(Dataset items)
* * *

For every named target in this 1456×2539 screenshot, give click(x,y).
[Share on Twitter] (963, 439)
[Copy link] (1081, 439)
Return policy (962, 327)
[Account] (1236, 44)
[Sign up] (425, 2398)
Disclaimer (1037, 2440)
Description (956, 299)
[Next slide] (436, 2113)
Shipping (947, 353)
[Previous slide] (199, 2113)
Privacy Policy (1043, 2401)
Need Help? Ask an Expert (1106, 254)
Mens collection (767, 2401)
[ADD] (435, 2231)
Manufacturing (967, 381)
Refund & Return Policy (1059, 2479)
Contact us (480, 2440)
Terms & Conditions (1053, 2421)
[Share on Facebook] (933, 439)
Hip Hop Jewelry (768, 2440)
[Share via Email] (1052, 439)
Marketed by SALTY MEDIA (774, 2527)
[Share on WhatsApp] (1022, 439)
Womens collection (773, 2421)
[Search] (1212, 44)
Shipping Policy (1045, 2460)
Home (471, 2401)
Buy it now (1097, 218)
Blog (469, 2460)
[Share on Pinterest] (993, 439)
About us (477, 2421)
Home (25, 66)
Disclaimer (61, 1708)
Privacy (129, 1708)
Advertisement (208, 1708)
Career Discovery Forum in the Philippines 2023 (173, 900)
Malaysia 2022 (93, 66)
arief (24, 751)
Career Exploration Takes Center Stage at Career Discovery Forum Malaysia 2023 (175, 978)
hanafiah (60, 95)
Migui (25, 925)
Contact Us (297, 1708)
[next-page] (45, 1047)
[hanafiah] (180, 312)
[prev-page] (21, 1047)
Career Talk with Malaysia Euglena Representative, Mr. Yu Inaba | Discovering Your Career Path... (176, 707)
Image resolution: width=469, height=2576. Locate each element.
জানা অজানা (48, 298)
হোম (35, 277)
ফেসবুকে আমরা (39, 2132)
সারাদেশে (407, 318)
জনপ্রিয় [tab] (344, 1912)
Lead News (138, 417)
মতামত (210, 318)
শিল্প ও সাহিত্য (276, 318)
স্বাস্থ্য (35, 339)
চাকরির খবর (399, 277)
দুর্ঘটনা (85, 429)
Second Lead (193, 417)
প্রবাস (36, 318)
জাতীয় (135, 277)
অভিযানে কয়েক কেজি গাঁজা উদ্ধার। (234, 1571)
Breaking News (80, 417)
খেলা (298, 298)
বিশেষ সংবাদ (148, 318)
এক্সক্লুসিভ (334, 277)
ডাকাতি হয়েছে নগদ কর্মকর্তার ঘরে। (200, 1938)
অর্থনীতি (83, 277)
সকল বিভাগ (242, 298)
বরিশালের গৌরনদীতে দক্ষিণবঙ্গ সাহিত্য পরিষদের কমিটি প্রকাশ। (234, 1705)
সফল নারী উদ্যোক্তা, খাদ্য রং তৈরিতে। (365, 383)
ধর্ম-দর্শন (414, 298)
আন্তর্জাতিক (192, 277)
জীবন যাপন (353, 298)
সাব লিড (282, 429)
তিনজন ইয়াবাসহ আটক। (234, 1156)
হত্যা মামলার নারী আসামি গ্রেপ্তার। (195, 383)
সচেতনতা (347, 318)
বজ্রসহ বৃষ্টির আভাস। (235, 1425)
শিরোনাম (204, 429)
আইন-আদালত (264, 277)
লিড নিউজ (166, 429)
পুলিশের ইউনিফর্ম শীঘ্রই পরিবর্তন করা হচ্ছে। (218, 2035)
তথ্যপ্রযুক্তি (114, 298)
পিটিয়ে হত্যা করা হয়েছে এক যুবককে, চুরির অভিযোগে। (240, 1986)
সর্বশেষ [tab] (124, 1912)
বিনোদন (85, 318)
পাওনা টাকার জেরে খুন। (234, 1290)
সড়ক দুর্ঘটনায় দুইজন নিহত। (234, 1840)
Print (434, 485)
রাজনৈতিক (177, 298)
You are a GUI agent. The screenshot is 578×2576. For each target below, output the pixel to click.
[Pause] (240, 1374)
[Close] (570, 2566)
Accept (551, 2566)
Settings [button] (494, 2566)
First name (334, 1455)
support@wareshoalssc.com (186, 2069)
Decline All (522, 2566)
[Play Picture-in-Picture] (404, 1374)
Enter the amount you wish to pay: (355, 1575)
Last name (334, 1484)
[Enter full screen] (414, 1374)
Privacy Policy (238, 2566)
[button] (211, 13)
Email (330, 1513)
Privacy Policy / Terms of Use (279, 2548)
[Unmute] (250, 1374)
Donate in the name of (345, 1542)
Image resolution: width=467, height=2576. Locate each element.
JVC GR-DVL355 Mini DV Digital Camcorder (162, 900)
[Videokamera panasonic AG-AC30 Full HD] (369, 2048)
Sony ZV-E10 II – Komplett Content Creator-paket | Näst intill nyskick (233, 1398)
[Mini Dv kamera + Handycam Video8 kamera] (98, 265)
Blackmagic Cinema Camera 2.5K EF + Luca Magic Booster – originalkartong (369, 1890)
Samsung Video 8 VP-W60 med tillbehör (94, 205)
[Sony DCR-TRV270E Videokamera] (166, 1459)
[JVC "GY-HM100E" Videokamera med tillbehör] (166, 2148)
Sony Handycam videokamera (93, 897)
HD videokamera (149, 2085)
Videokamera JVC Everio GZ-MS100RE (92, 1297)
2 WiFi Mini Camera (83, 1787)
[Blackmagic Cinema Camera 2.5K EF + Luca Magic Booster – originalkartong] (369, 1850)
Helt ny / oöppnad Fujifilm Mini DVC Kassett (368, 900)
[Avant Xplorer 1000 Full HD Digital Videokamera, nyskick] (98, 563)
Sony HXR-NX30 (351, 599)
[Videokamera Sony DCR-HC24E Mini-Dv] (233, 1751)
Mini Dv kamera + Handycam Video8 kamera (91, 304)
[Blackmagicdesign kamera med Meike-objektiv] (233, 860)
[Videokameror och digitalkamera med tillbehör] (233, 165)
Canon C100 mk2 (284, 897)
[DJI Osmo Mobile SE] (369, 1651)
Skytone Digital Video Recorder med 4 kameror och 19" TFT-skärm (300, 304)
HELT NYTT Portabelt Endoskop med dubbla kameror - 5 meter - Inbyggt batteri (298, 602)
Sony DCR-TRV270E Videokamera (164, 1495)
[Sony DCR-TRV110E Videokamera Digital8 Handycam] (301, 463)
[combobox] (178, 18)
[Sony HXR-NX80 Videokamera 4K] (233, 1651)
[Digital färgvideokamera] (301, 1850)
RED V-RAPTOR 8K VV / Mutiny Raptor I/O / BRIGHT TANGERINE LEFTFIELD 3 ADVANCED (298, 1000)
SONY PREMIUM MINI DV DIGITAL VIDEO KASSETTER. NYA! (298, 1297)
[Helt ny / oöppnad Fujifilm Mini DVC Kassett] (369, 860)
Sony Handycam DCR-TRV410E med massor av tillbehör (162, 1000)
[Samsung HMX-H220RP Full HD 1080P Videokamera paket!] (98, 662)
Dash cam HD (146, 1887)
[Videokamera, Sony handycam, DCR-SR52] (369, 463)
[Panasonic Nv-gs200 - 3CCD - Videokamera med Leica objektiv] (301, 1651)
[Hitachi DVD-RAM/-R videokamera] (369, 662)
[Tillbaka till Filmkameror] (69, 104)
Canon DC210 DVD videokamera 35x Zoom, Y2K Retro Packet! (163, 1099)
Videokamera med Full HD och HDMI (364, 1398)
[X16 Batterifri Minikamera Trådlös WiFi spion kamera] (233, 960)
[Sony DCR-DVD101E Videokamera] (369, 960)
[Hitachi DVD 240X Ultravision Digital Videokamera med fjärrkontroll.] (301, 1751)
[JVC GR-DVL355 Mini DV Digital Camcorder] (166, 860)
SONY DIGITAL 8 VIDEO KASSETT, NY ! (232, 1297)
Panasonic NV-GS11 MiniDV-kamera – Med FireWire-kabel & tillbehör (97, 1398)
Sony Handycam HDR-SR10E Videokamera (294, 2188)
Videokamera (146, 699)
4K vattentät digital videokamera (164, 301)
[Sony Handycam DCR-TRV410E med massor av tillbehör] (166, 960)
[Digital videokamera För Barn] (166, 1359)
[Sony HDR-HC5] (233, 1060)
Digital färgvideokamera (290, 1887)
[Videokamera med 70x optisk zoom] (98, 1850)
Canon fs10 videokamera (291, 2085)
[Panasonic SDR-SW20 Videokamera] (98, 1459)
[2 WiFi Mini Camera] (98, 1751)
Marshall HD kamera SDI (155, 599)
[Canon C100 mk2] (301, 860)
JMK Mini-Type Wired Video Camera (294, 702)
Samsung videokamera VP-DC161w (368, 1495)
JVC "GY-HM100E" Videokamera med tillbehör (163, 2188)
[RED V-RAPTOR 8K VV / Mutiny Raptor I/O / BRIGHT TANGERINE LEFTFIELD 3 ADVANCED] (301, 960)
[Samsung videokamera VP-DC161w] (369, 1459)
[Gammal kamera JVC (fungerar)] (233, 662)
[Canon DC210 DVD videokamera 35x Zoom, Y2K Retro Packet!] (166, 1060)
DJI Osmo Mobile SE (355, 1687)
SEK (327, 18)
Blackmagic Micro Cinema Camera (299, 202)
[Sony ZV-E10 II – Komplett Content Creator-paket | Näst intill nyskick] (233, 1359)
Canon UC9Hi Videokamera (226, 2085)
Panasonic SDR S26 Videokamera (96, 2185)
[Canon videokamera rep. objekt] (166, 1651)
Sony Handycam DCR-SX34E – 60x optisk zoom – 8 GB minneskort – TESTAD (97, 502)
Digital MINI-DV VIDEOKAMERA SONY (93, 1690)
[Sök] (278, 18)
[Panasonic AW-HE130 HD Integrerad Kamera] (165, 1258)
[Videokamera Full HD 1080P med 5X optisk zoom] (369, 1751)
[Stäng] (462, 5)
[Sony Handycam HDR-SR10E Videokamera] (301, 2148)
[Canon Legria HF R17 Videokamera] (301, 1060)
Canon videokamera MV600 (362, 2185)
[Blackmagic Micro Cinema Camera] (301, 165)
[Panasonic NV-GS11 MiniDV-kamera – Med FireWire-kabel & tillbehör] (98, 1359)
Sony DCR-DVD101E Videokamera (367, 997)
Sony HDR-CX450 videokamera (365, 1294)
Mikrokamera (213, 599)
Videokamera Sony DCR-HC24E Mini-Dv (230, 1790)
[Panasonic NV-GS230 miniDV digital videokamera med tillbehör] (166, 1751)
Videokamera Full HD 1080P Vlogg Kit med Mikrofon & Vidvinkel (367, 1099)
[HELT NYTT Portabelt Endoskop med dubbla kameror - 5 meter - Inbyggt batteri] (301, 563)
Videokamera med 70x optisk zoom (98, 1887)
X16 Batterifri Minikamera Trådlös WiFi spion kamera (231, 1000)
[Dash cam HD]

* * *

— THE PROBLEM —
Which lines above contain the word "Malaysia"? Show each of them.

— THE COMPLETED TASK —
Malaysia 2022 (93, 66)
Career Exploration Takes Center Stage at Career Discovery Forum Malaysia 2023 (175, 978)
Career Talk with Malaysia Euglena Representative, Mr. Yu Inaba | Discovering Your Career Path... (176, 707)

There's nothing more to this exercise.